For the pot pie marathon this year I made 3 double batches of pie crust and cooked my filling in two large stockpots with a gallon of liquid each. It’s quite an endeavor but I’ll have a winter of Thursdays off.
Pie Crust- (single batch)
6 ounces all-purpose flour
4 ounces unsalted Eurpoean style butter
1 teaspoon sugar
1/8 teaspoon salt
3-4 tablespoons ice water
Combine flour, sugar, salt and cold butter cut into chunks in a bowl. Work the butter into the flour by dragging your thumb in a sideways motion across your fingers forming flat flakes of butter and flour. When it is all worked in, sprinkle the water over the mixture and work it in one tablespoon at a time until the mixture forms a ball. Chill 2-4 hours and roll out.
Pot Pie filling
1 cup unsalted butter, per pot
2 cups canola oil, per pot
2 large leeks, cleaned and chopped
5 carrots, chopped
6 ribs celery, chopped
8 ounces mushrooms, chopped
1 quart Brussels sprouts, cleaned and quartered
4 cups all-purpose flour, per pot
7 pounds cooked turkey, diced
1 bunch parsley, chopped
1 bunch thyme leaves, removed from stems
1 gallon milk,
4 quarts chicken stock
salt and pepper to taste
2 tablespoons herbs de Provence in each pot
Divide all ingredients between two large stock pots.

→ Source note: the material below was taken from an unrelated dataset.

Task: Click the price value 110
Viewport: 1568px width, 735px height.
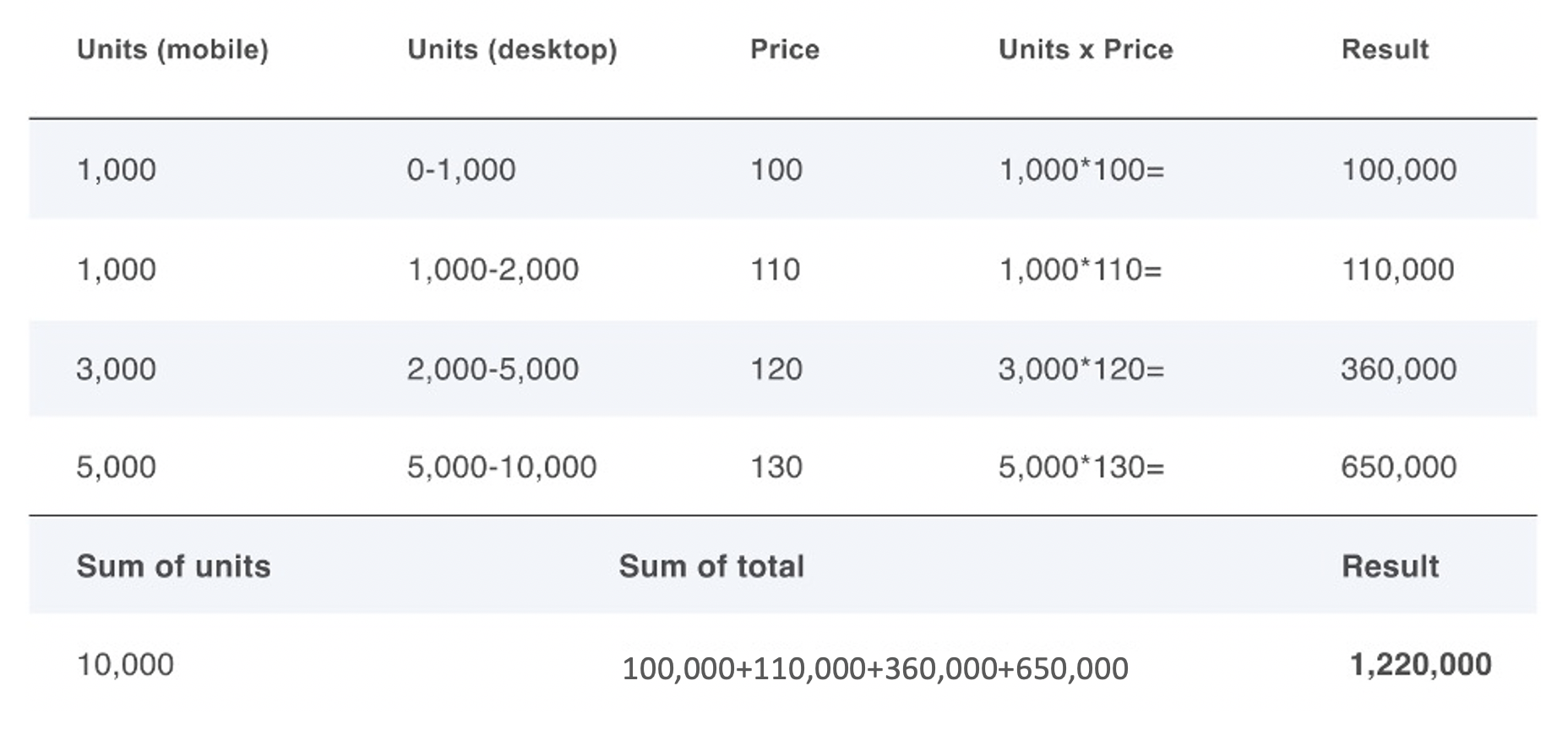Action: 775,270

Melt together butter and canola oil. Stir in flour and cook 3-5 minutes over medium heat. Add vegetables and herbs and cook over medium heat until soft. Add liquid gradually and stir vigorously to prevent lumps . (it helps if you can preheat the milk or broth to a simmer) Cook over medium heat until thickened and bubbly.Taste and adjust seasonings. If it’s cold outside you can cool the mixture right in the pots, if not then dispense into your pie tins and refrigerate until chilled. Cover with pie dough, wrap in foil and freeze.

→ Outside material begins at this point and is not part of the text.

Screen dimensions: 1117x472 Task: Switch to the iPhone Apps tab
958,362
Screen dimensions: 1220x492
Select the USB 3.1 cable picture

When you are ready to use the pies, bake at 350 F for an hour or until bubbly.
This year, I got 42 pies and to give you some idea of a more accurate volume of vegetables, a 6 liter container was crammed full to the brim with about 1/2 cup more leeks on the side.

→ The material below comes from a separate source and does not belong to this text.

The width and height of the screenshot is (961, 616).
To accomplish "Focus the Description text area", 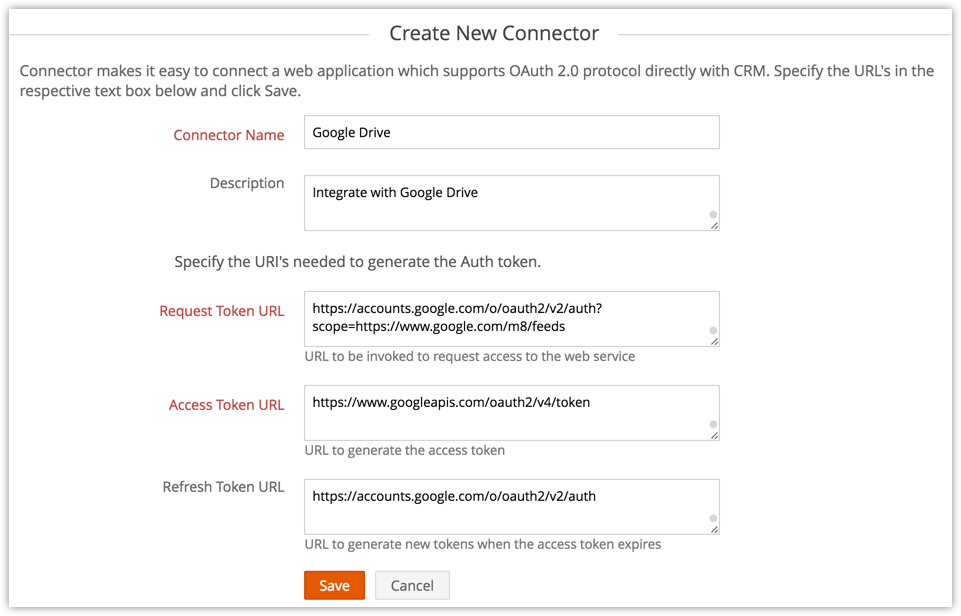I will 511,203.
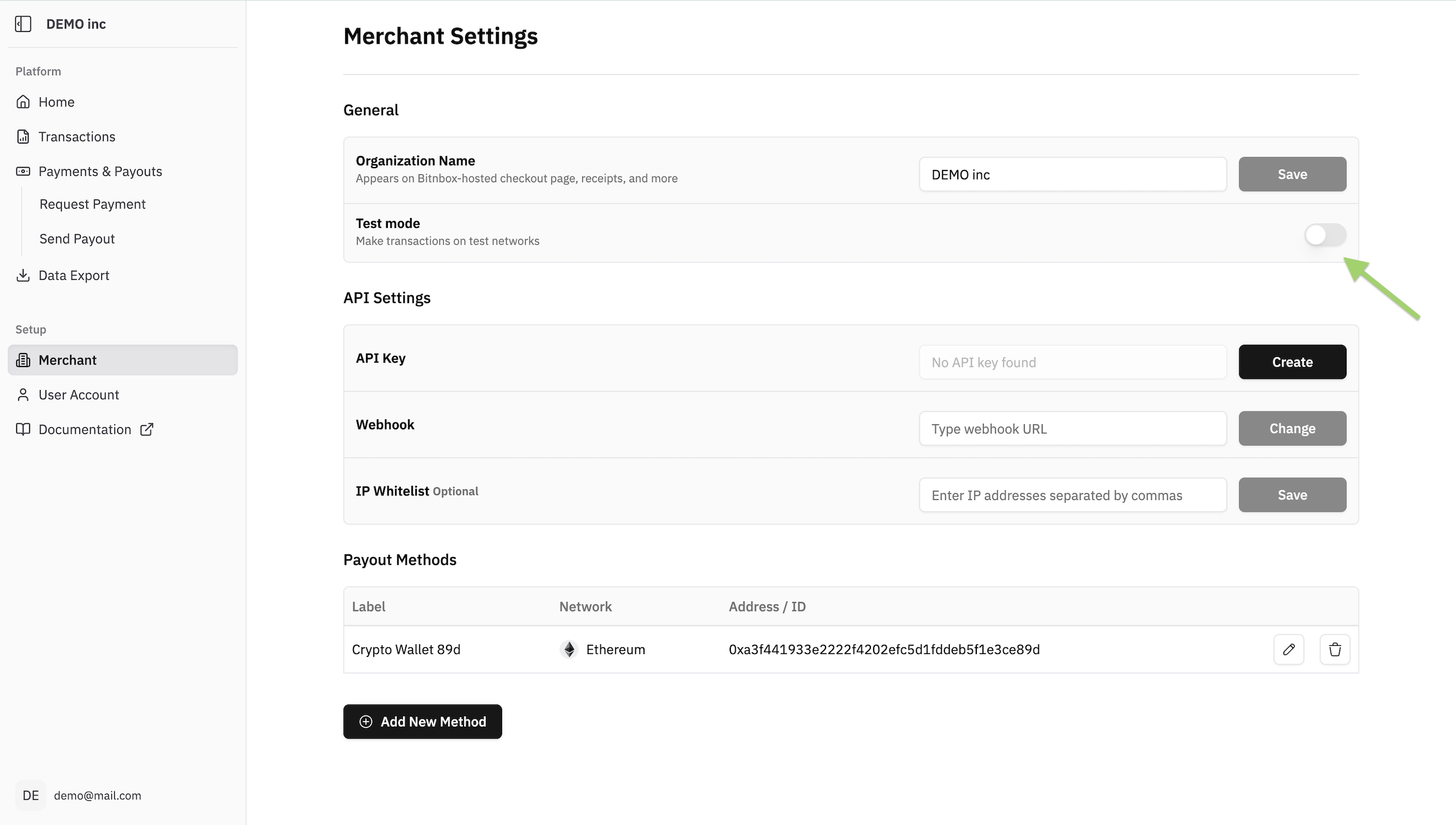Go to Send Payout page
The image size is (1456, 825).
(x=77, y=239)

I highly recommend chopping all the veg and meat on one day, and prepping your pie dough the day before you are ready to assemble. For containers I used 12 large ramekins, 12 pot pie tins, and the rest were those small loaf tins. I only use a top crust as these are a marathon as it is.
Last year’s pies were too thin (1 cup flour in each pot) and I predict this years pies will be too thick (4 cups flour per pot) so I suspect I’ll be tweaking further next year. By then we should have votes in on whether we prefer the milk base or the broth base. It’s always an adventure!